顧客接点の未来を切り開く『顧客電話対応能力検定』始動
一般社団法人CSスペシャリスト検定協会は、厚生労働省が示す職業能力評価制度に基づいて新たな『顧客電話対応能力検定』(略称:JSRT)を開始します。この検定は、顧客電話対応の専門職能を明確にするために構築されたもので、現在、厚生労働省の認定手続きを進めています。
この制度の背景には、内閣府が提出した「新しい資本主義実現」に向けた政策があります。政策では、現場の人材を正当に評価し、その評価を処遇改善に結び付けることが重要視されています。加えて、高い専門知識を持つ労働者、いわゆるアドバンスト・エッセンシャルワーカー(AEW)の育成が求められています。
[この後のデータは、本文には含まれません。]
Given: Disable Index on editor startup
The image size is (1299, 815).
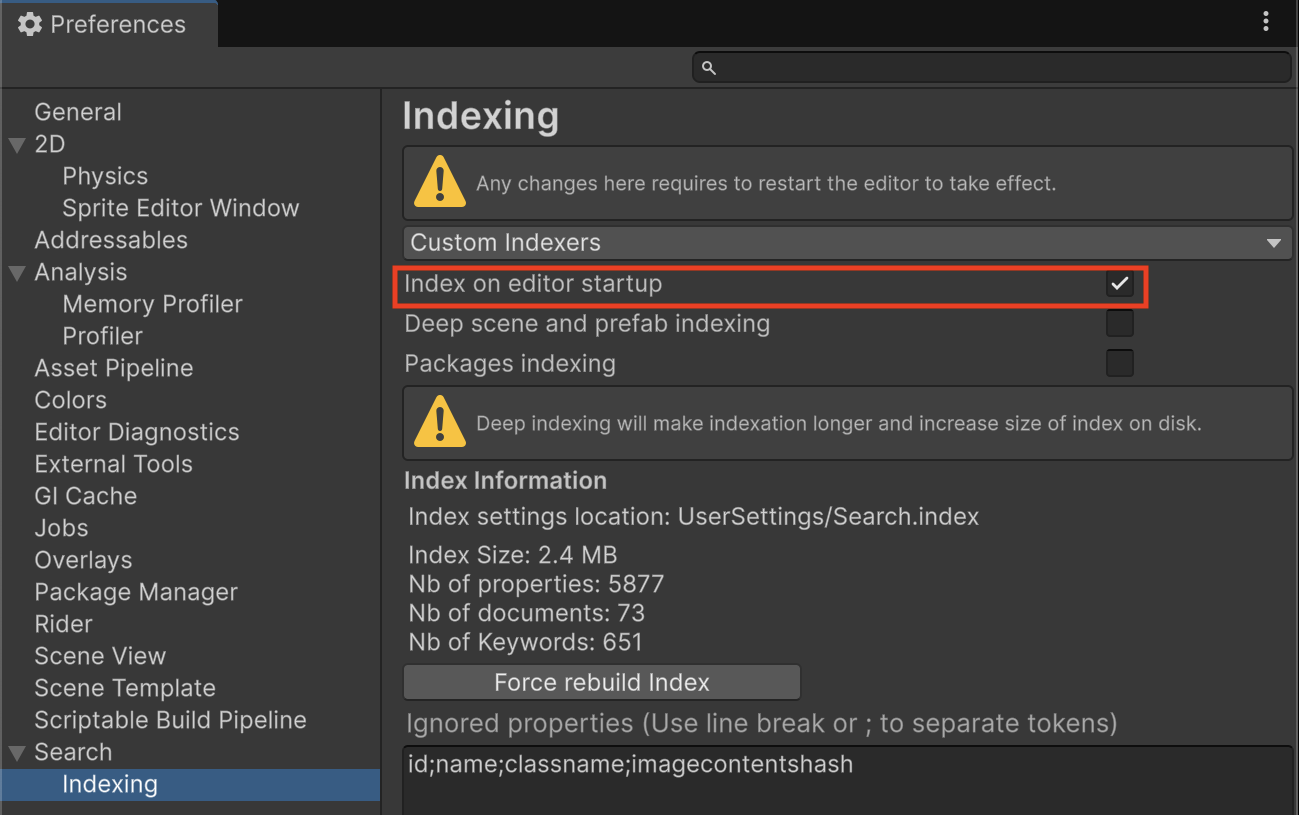Looking at the screenshot, I should [1119, 284].
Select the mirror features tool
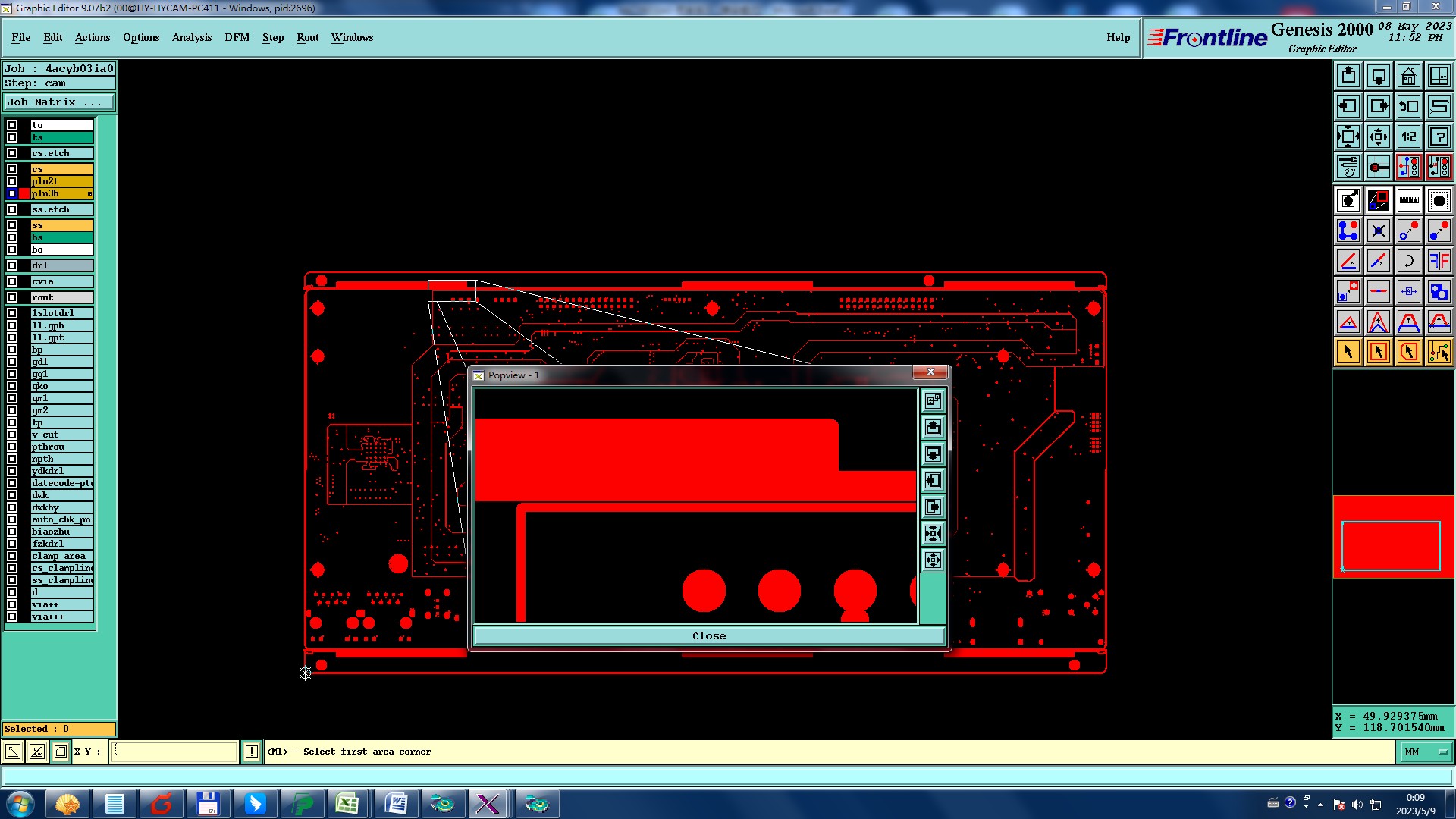Viewport: 1456px width, 819px height. coord(1439,261)
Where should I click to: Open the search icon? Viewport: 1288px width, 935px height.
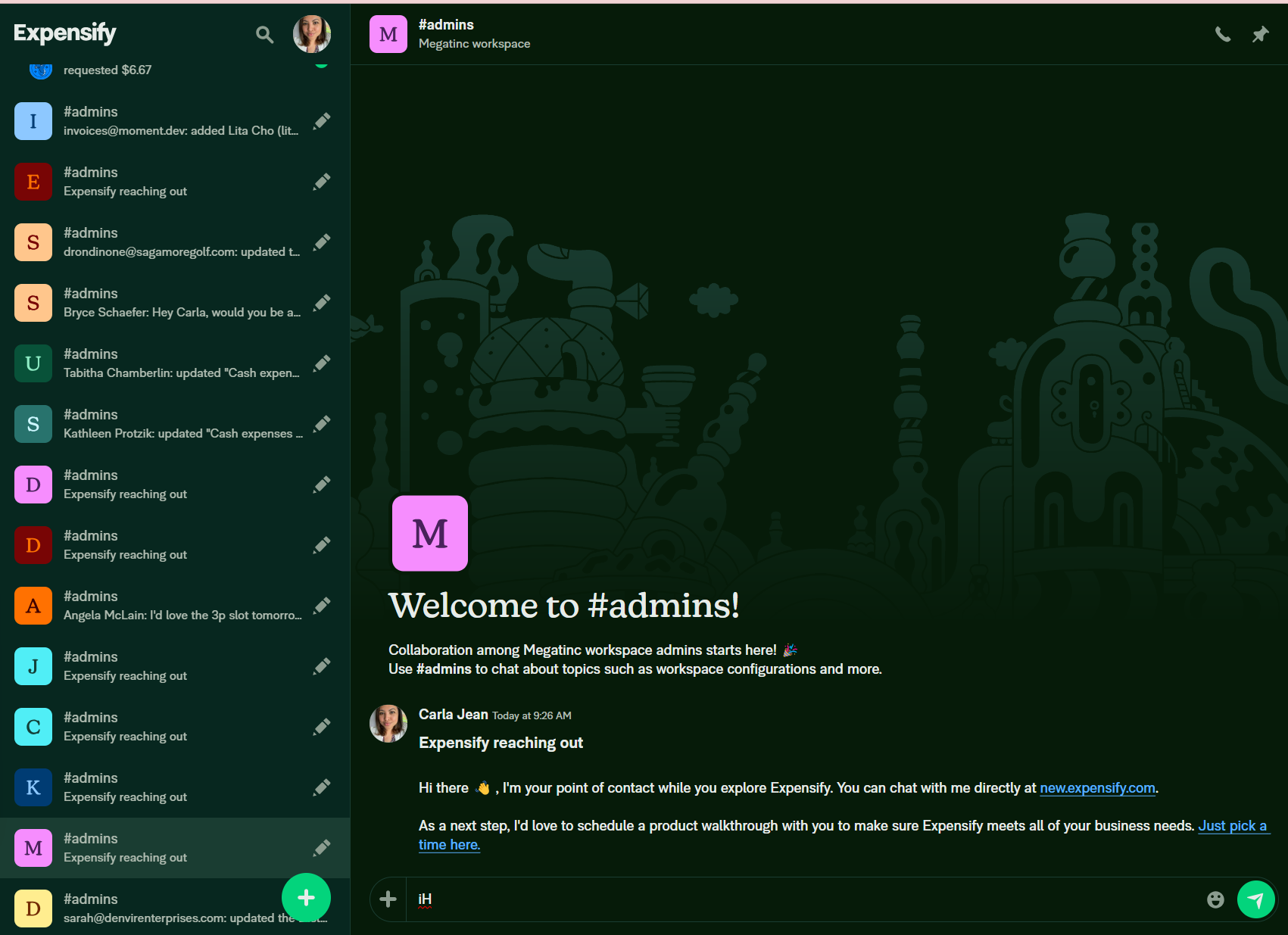264,34
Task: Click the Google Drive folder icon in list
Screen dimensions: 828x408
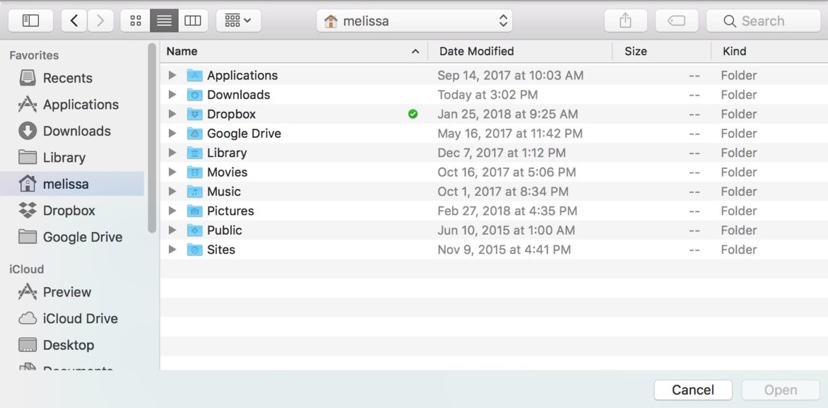Action: click(x=195, y=133)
最近、企業ではデジタル化が進み、AIの導入が拡大しています。自動化が進む中で、顧客との接点における職務はより高い判断力と設計力が必要とされるようになっています。特に、次の三つの能力が求められています。
1.
感情の変化を察知し、対話をコントロールする能力
2.
断片的な情報から本質を導き出し、構造化する能力
3.
予期しない事態でも信頼を保つ能力
これらの能力は、AIが人間に置き換わることがない業務の重要な要素であり、企業の競争力を左右します。顧客電話対応能力検定は、これらの能力を明確に評価するための基準として機能し、社会における職務能力の可視化を目指しています。
検定の内容
検定は、電話を介した顧客対応業務を専門職として位置づけ、以下の五つの工程に基づいて評価されます。
1.
状況把握
2.
要件整理
3.
感情変化への対応
4.
リスク判断
5.
合意形成
これらの工程を踏まえた上で、顧客との効果的な対話を実現する総合的な能力を評価します。この検定を通じて、顧客対応の専門性が社会的に認識され、企業の体制強化に寄与することが期待されています。
外部基準の必要性
内閣府の政策でも述べられているように、顧客対応における社会共通の評価基準が整っていない現状において、顧客電話対応能力検定は新たな基準を提示します。この制度により、企業の資本市場における「人的資本」の質を見える化し、経営の質の向上に貢献します。
AIとの協働に向けた基盤
AIの技術が進化していく中でも、顧客接点での信頼構築や最終判断は人間が担っており、本検定で評価する能力はAIと協力する場面においても基盤となります。顧客体験価値を高めるために、AIの応答を補完する判断を導き出す能力が求められています。
社内制度との連携
本検定は、社内の評価制度を否定するものではなく、むしろ社内評価の客観性を高め、外部への説明力を強化します。企業は、協会の専門アドバイザーから設計支援を受けることができ、制度の導入が円滑に進むでしょう。
第一期間の活動
現在、第一期間の参加者を募集しています。この期間に関与することで、制度創設の担い手として公式サイトに優先掲載され、地域展開において大きな役割を果たすことができます。今後の展開においても、参加者には特別な機会が提供されるため、ぜひ参加を検討してみてください。
検定の日程と受講情報
- - 申し込み期限:3月18日12時まで
- - 受講料:88,000円(税込)
- - 年会費:33,000円(税込)
- - 合計:121,000円(税込)
- - 検定予定日:6月23日の週
- - 開催地:東京・大阪・札幌
詳細は
こちらからご確認ください。
今後の展望
顧客電話対応能力検定は、職務能力を社会的に見える化することを通じて、企業の顧客接点の質向上と人的資本の価値向上に寄与していくことを目指します。